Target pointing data
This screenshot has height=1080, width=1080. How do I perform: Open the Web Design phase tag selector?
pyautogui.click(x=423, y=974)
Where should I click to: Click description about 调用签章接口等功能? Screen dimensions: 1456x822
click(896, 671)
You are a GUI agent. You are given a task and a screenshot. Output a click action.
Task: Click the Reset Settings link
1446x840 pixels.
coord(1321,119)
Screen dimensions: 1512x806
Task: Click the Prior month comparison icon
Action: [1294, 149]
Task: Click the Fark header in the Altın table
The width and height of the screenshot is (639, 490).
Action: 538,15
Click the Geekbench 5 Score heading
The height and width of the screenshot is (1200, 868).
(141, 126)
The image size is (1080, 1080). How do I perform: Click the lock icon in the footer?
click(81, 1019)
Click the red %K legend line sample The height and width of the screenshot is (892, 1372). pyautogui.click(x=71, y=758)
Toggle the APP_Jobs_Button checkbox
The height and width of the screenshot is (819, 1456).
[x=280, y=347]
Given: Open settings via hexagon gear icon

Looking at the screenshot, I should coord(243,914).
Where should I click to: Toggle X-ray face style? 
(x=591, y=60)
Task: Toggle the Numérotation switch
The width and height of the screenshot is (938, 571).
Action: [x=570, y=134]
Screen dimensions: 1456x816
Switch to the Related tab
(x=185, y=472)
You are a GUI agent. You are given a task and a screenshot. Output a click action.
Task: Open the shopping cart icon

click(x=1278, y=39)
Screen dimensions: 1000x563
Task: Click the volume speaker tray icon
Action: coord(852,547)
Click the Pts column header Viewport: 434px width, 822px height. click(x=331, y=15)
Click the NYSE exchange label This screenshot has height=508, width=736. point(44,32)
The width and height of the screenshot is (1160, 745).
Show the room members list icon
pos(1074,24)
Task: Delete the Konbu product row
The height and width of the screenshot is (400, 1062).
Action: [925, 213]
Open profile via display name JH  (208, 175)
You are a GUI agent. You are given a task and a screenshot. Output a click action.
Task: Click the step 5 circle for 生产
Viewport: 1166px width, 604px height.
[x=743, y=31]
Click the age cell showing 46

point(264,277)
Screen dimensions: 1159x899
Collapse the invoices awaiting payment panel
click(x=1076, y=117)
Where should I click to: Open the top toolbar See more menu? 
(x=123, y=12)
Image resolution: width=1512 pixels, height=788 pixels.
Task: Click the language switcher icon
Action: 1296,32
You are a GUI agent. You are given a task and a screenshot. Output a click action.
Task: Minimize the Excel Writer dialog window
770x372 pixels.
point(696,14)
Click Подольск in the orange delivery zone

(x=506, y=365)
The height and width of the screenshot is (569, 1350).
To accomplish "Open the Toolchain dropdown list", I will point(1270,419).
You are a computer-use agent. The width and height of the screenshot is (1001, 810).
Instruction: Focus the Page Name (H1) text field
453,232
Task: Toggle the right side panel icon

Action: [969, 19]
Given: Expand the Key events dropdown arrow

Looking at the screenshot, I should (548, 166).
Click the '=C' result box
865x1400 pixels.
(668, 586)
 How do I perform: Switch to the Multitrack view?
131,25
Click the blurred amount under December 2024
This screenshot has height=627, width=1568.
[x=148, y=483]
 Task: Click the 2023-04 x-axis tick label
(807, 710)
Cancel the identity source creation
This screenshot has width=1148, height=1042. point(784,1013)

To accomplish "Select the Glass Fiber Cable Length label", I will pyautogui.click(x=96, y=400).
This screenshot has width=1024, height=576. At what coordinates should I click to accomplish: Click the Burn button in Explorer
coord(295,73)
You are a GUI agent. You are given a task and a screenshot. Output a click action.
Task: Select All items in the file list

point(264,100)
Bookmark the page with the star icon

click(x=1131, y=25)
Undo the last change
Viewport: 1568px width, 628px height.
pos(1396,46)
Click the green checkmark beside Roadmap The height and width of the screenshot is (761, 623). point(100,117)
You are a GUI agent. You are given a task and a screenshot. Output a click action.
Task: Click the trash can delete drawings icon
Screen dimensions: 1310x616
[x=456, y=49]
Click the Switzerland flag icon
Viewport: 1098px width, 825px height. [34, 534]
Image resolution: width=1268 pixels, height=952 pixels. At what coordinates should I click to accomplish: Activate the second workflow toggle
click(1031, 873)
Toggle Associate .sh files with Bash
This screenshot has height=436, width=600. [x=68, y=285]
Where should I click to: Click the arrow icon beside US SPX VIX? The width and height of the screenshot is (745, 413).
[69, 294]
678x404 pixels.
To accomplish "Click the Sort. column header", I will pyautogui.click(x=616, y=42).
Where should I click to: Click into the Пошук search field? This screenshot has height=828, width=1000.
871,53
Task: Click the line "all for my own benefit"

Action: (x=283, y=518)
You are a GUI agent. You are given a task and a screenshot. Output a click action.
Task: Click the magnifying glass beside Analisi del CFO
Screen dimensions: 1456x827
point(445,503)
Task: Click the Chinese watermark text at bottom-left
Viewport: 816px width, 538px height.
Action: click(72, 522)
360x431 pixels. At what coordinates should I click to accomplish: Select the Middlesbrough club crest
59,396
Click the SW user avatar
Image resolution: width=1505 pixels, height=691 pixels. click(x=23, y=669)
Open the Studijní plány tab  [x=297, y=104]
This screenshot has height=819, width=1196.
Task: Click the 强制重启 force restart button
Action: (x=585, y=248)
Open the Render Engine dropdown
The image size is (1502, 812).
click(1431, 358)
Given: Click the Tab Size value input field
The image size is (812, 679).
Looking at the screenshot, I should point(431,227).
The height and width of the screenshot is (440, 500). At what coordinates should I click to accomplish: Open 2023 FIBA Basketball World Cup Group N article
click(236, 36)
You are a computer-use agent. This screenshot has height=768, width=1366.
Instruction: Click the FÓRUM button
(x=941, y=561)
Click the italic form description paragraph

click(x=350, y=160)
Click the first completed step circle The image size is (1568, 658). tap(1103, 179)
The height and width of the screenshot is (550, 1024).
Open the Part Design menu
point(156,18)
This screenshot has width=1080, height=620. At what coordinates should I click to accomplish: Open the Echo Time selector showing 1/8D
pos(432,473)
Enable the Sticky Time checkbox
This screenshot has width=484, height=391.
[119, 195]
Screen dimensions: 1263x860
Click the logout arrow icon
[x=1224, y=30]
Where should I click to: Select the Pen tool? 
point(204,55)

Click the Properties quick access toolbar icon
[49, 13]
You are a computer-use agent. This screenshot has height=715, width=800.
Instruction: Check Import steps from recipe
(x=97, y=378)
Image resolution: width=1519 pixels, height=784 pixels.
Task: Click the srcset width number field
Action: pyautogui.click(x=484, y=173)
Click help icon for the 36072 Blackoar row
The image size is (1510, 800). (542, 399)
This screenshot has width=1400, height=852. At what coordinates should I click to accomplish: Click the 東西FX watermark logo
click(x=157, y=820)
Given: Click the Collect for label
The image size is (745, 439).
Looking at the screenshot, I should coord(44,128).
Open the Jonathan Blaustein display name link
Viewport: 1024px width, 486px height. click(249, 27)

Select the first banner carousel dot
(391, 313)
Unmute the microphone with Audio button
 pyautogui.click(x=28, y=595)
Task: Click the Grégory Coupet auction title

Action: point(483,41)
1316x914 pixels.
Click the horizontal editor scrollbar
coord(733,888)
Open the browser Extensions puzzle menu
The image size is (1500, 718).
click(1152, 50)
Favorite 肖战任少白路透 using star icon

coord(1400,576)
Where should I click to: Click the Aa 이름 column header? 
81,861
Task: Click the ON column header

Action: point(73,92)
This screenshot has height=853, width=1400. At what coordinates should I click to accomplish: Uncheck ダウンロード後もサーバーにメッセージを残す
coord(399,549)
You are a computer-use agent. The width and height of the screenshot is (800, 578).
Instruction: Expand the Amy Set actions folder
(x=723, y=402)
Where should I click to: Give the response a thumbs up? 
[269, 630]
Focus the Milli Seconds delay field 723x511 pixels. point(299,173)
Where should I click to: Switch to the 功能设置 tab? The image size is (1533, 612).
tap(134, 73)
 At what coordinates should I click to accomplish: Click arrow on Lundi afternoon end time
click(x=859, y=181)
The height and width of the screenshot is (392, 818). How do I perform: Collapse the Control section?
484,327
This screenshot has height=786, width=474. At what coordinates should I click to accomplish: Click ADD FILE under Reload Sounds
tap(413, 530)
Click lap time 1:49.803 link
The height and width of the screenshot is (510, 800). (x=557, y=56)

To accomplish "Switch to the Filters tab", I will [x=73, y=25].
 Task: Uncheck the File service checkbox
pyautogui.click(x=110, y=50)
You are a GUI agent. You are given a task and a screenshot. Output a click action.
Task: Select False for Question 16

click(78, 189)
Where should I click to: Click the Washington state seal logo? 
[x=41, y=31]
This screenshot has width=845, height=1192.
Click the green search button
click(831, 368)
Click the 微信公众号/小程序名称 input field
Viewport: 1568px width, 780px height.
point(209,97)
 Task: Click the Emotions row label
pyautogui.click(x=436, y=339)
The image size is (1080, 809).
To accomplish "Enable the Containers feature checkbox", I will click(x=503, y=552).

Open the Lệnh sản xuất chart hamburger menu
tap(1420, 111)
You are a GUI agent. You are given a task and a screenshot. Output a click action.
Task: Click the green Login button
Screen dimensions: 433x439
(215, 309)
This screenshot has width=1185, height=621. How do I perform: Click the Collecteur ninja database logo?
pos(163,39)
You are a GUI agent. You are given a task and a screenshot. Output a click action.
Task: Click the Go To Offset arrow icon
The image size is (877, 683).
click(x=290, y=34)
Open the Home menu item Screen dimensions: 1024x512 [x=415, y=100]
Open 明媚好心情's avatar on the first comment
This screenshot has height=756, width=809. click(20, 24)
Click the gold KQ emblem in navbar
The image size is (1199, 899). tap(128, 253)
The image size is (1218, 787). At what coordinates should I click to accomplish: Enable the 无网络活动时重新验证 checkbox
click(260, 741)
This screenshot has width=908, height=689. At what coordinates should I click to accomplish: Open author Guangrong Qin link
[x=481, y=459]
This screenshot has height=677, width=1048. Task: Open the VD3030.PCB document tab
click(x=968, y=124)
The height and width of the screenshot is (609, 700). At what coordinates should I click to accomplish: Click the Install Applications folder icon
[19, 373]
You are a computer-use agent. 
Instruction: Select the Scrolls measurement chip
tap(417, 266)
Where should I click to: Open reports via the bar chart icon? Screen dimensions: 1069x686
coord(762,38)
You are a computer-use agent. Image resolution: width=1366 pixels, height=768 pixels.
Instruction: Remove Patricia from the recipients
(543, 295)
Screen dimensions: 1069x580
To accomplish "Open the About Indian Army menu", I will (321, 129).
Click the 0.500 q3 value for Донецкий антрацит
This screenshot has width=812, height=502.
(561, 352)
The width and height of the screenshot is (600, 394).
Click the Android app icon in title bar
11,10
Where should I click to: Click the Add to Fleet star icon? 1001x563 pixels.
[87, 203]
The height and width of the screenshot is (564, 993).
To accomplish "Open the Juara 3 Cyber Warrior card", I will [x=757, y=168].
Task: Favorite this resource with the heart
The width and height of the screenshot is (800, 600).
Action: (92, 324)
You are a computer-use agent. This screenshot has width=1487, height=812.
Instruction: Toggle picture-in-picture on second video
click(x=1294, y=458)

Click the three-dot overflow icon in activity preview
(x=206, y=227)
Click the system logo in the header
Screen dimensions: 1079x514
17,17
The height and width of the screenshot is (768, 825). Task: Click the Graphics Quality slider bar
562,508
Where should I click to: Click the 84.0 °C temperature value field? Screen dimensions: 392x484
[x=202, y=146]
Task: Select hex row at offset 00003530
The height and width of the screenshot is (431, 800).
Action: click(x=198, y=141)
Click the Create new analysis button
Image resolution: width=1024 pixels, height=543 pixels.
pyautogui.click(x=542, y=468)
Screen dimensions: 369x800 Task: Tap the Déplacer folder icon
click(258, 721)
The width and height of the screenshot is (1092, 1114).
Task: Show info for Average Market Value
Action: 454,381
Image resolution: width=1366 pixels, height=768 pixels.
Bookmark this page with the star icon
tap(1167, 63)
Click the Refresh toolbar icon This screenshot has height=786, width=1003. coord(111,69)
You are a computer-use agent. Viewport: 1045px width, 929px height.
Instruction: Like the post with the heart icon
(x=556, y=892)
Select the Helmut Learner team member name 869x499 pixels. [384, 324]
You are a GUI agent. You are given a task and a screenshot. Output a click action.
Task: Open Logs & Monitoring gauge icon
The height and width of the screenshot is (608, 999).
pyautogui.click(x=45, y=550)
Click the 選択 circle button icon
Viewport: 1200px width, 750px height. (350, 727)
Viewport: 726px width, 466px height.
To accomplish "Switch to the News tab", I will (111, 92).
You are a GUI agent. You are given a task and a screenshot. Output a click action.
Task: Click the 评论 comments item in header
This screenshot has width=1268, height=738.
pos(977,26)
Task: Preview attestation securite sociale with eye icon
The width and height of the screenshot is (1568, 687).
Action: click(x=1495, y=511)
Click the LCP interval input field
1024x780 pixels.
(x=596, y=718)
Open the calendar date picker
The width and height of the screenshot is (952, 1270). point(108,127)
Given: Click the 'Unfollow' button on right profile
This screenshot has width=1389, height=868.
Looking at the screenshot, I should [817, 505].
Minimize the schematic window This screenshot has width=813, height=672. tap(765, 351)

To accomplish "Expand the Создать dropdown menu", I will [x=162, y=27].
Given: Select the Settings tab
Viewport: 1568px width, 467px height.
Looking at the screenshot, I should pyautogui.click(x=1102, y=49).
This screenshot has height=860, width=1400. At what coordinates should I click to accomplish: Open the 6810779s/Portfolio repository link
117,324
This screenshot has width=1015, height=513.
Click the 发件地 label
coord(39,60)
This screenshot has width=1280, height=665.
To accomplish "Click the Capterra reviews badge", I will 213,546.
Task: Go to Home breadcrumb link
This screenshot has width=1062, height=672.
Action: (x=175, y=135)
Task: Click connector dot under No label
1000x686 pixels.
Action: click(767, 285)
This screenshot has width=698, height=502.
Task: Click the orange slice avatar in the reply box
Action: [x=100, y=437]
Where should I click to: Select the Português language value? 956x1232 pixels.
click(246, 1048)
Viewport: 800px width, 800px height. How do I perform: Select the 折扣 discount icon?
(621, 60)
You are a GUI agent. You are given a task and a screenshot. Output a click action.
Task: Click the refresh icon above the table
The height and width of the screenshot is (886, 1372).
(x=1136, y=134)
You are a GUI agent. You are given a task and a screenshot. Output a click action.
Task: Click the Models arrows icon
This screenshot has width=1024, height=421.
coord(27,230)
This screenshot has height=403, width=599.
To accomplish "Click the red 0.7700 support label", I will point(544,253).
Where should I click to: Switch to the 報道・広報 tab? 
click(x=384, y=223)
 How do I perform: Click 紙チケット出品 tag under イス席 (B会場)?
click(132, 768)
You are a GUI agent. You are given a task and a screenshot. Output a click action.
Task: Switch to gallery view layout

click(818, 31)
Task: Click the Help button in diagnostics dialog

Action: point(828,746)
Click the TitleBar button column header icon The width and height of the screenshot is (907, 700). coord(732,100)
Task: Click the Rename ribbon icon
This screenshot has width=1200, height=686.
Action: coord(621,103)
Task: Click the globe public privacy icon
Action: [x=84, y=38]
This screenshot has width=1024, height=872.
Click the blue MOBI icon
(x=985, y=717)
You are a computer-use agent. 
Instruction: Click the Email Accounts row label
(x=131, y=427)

Objective » Copy the listing word for word, from the line containing "Open the calendar date picker" through the line containing "click(818, 31)".

Right answer »
Open the calendar date picker
The width and height of the screenshot is (952, 1270). point(108,127)
Given: Click the 'Unfollow' button on right profile
This screenshot has width=1389, height=868.
Looking at the screenshot, I should [817, 505].
Minimize the schematic window This screenshot has width=813, height=672. tap(765, 351)

To accomplish "Expand the Создать dropdown menu", I will [x=162, y=27].
Given: Select the Settings tab
Viewport: 1568px width, 467px height.
Looking at the screenshot, I should pyautogui.click(x=1102, y=49).
This screenshot has height=860, width=1400. At what coordinates should I click to accomplish: Open the 6810779s/Portfolio repository link
117,324
This screenshot has width=1015, height=513.
Click the 发件地 label
coord(39,60)
This screenshot has width=1280, height=665.
To accomplish "Click the Capterra reviews badge", I will 213,546.
Task: Go to Home breadcrumb link
This screenshot has width=1062, height=672.
Action: (x=175, y=135)
Task: Click connector dot under No label
1000x686 pixels.
Action: click(767, 285)
This screenshot has width=698, height=502.
Task: Click the orange slice avatar in the reply box
Action: [x=100, y=437]
Where should I click to: Select the Português language value? 956x1232 pixels.
click(246, 1048)
Viewport: 800px width, 800px height. How do I perform: Select the 折扣 discount icon?
(621, 60)
You are a GUI agent. You are given a task and a screenshot. Output a click action.
Task: Click the refresh icon above the table
The height and width of the screenshot is (886, 1372).
(x=1136, y=134)
You are a GUI agent. You are given a task and a screenshot. Output a click action.
Task: Click the Models arrows icon
This screenshot has width=1024, height=421.
coord(27,230)
This screenshot has height=403, width=599.
To accomplish "Click the red 0.7700 support label", I will point(544,253).
Where should I click to: Switch to the 報道・広報 tab? 
click(x=384, y=223)
 How do I perform: Click 紙チケット出品 tag under イス席 (B会場)?
click(132, 768)
You are a GUI agent. You are given a task and a screenshot. Output a click action.
Task: Switch to gallery view layout

click(818, 31)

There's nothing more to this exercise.